-- Start Data excerpts --
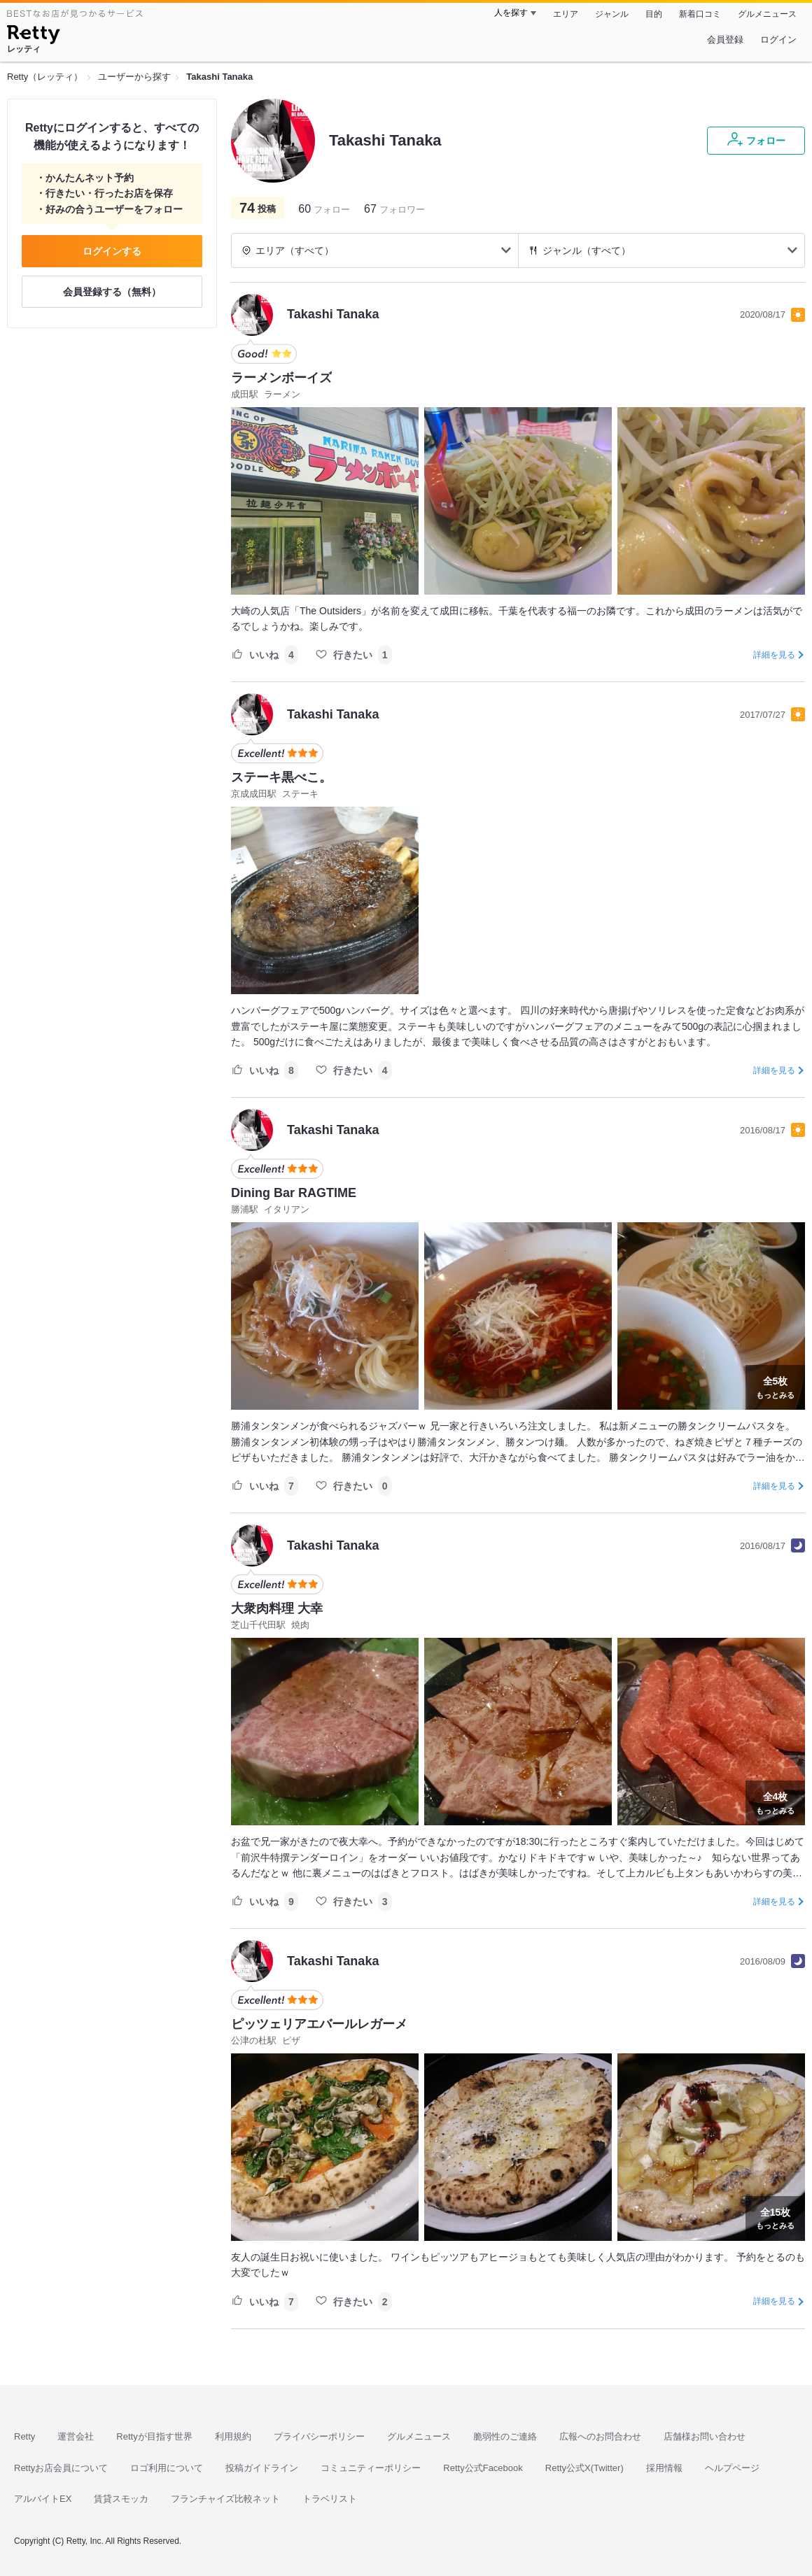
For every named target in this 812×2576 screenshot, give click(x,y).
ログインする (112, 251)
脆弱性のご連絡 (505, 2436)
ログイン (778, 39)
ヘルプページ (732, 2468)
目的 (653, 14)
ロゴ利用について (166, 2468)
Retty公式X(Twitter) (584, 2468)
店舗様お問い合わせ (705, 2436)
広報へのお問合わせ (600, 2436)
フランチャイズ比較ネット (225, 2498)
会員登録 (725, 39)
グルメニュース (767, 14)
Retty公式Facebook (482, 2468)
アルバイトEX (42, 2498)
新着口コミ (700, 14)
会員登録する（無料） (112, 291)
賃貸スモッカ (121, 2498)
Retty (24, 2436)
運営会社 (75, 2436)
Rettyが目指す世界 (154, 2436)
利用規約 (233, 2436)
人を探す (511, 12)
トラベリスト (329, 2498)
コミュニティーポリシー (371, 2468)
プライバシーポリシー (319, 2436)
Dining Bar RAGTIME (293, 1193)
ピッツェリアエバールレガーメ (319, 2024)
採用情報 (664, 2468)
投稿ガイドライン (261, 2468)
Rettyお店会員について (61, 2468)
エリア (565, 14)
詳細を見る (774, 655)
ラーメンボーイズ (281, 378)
-- End Data excerpts --
> _Exercise_: Reproduce all of the lines above, requests included, with every coordinate in the answers offset by -33. Leave the pictures out of your answer.

> _Correct response_:
For every named target in this 812×2576 screenshot, give click(x,y).
ログインする (79, 218)
脆弱性のご連絡 (472, 2403)
ログイン (745, 6)
ヘルプページ (699, 2435)
目的 (620, -19)
ロゴ利用について (133, 2435)
Retty公式X(Twitter) (551, 2435)
店舗様お問い合わせ (672, 2403)
広報へのお問合わせ (567, 2403)
フランチャイズ比較ネット (192, 2465)
会員登録 (692, 6)
グルメニュース (734, -19)
Retty公式Facebook (449, 2435)
アルバイトEX (9, 2465)
新着口コミ (667, -19)
会員登録する（無料） (79, 258)
賃貸スモッカ (88, 2465)
Retty (-9, 2403)
運営会社 (42, 2403)
Rettyが目指す世界 (121, 2403)
利用規約 (200, 2403)
人を探す (478, -21)
トラベリスト (296, 2465)
コミュニティーポリシー (338, 2435)
プライバシーポリシー (286, 2403)
Dining Bar RAGTIME (260, 1160)
ピッツェリアエバールレガーメ (286, 1991)
採用情報 (631, 2435)
投稿ガイドライン (228, 2435)
Rettyお店会員について (28, 2435)
エリア (532, -19)
詳細を見る (741, 622)
ラーメンボーイズ (248, 345)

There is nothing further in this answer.